When the mains power is applied to the unit and the power switch is pressed the red LED on the front panel lights. When the power button on the remote is pressed, the red LED turns steady green, then after about 10 seconds the steady green LED turns red again then continuously flashes red indefinitely.

I can hear various relays clicking from within the unit, but there is no sign of an image or any activity on the screen. The TV is then unresponsive to any button pushes on the remote. The only way to stop the continuous flashing red LED is to press the power switch on the unit again.

I have read many posts about bulging capacitors causing problems, and accordingly I have replaced 3 large caps on the main board (2 x 330 uf and 1 x 1000 uf) but this has not changed anything.

I have tried different power outlets as well, with no success.

I'd appreciate any suggestions, not averse to changing components myself but I don't want to invest hundreds of dollars fixing a 12 year old set.

Thanks in advance.

Rob.


----------



## JimE (Apr 16, 2009)

*Re: Philips 42 FD 9953/69c Plasma Continuous Flashing LED*

The User Manual only suggests removing power for 10+ seconds. So basically just a system reset.

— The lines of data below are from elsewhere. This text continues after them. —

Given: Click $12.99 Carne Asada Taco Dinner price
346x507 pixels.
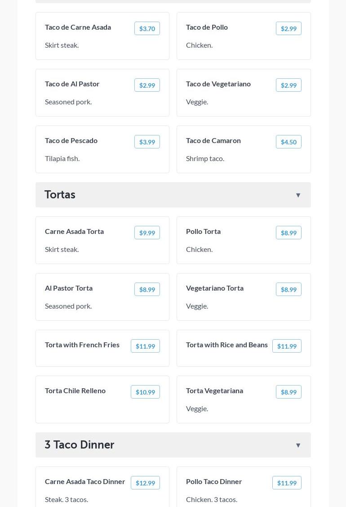Looking at the screenshot, I should click(145, 483).
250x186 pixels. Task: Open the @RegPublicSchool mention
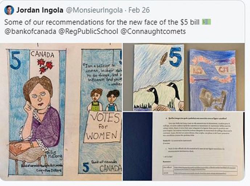[x=88, y=32]
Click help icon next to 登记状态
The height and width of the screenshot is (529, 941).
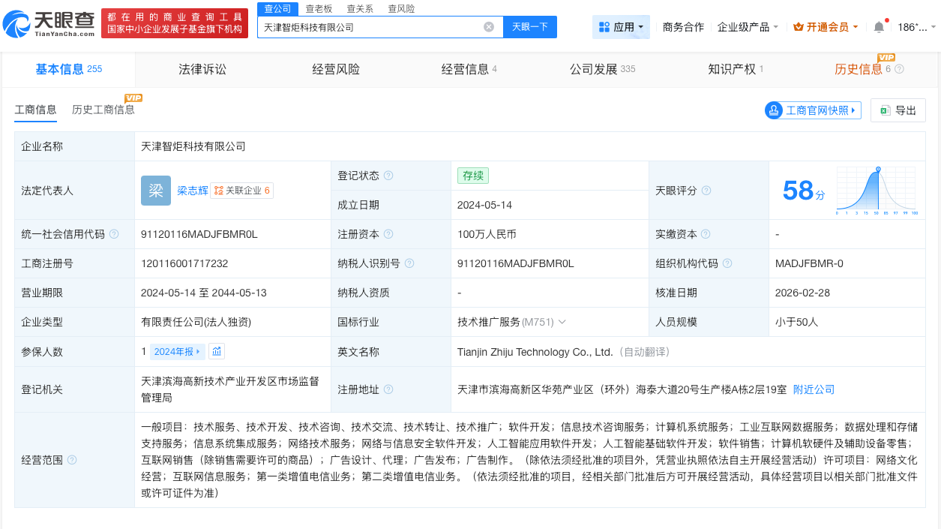[388, 176]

To investigate further you would likely need schematics and proper test equipment.


----------



## Crossy (May 12, 2008)

*Re: Philips 42 FD 9953/69c Plasma Continuous Flashing LED*

Hi JimE,

Thanks for getting back.

Agree completely, I was just hoping to find someone who had experienced the same. There are many, many posts about other Philips models experiencing similar problems due to leaking/faulty capacitors, but this does not appear to be the same because the blinking LED in this case is continuous, whereas in the other cases there seems to be a blink 'code' (groups of 7 blinks).
I'll give it one more going over, check fuses, look for dry joints, measure voltages (there are a number of placards showing voltages inside the chassis) etc then it's off to landfill if I can't fix it.

Rob.


----------



## Crossy (May 12, 2008)

*Re: Philips 42 FD 9953/69c Plasma Continuous Flashing LED*

OK.

Note: The TV has begun working intermittently.

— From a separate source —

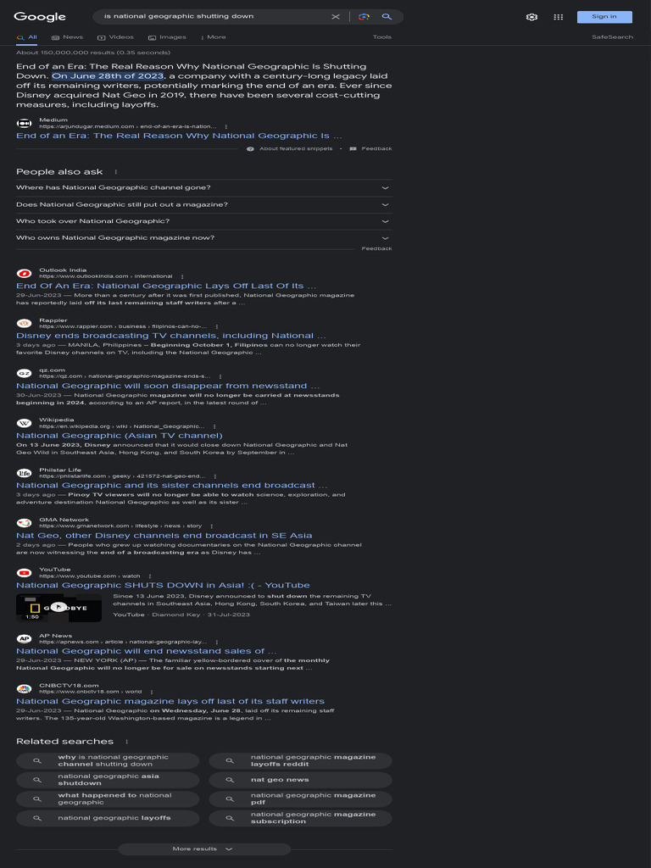Click the magnifier search submit icon
Viewport: 651px width, 868px height.
pyautogui.click(x=387, y=17)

All fuses (that I could see) are intact, and there are no visible dry joints. Mains voltage checks out at 240 going onto the main board.
The Voltage check has shown one interesting anomaly. All measured voltages are within a bee's knee, except for Vsbsw which is placarded as 3.3v. At one measuring point it is 3.2v, but at another it is .65v

There are 3 Green LEDS (LED 8001. 8002 and 8003) and one Red LED (LED 8004) mounted on the main power board. When the fault occurs, the Red LED lights and LEDS 8001 and 8002 extinguish.

I have also noticed that some of the Electrolytic Capacitors are reading about ~1v on the metal body with respect to earth, while others show 0v. Is this significant?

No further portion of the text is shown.